### Dataset content
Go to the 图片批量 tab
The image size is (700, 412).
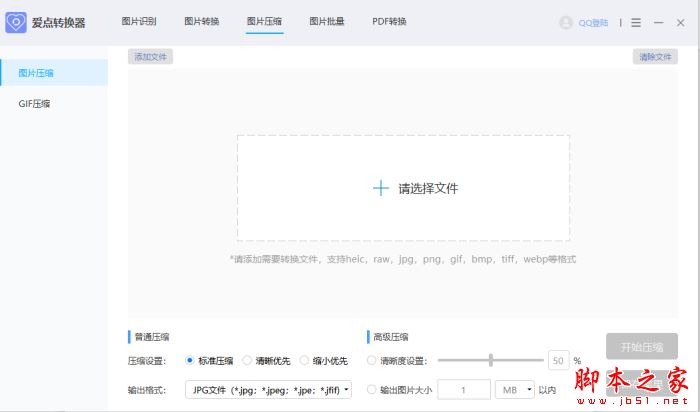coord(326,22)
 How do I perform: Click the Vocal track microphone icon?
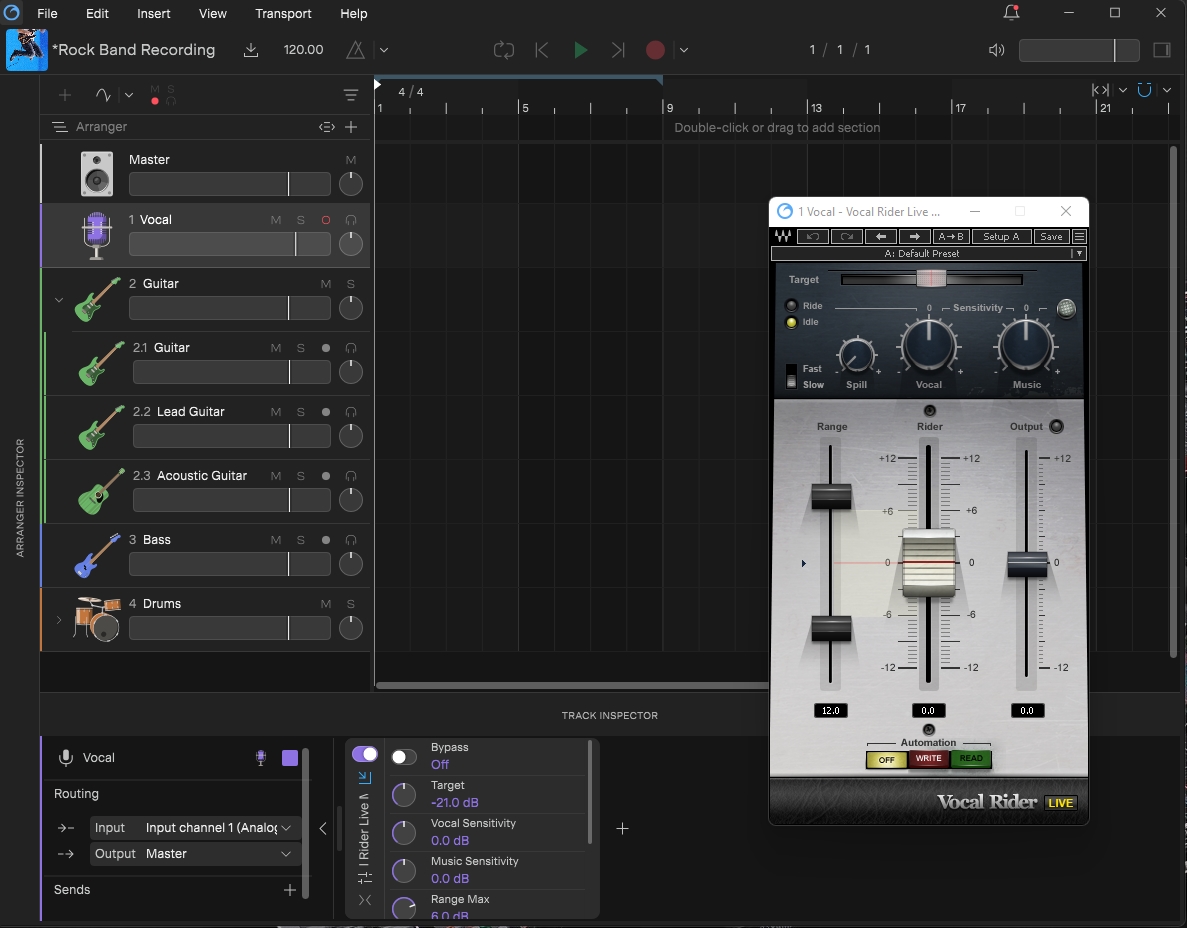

--

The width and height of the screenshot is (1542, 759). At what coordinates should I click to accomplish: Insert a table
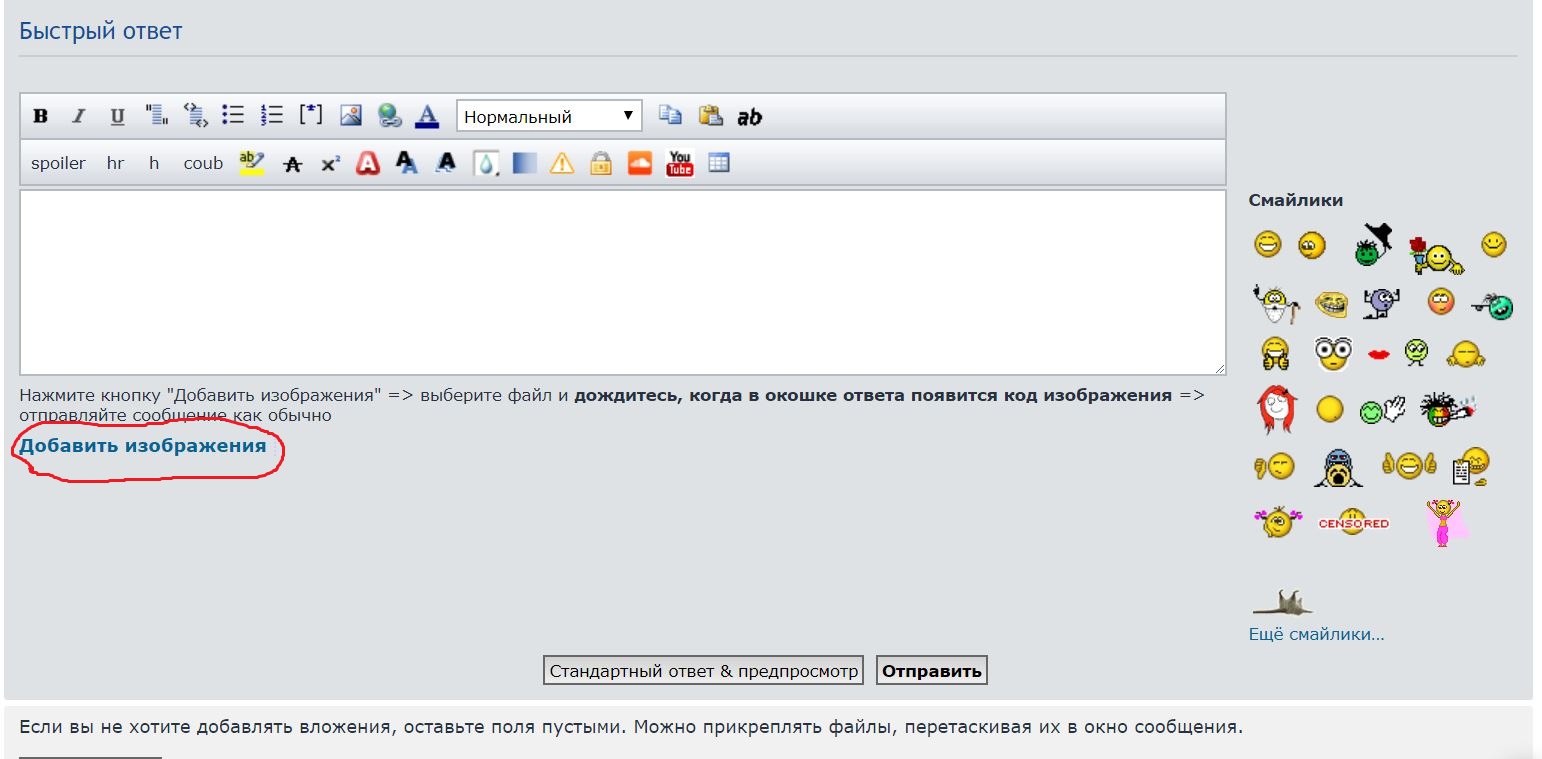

...

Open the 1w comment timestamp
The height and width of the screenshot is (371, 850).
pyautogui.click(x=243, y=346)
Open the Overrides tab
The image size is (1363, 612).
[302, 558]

### Work instruction
Copy nothing but the lines above that run from the one with "Go to the 图片批量 tab" to the one with "How do I perform: Click", ends included; pictures stay out.

### Written response
Go to the 图片批量 tab
The image size is (700, 412).
coord(326,22)
 How do I perform: Click the Vocal track microphone icon?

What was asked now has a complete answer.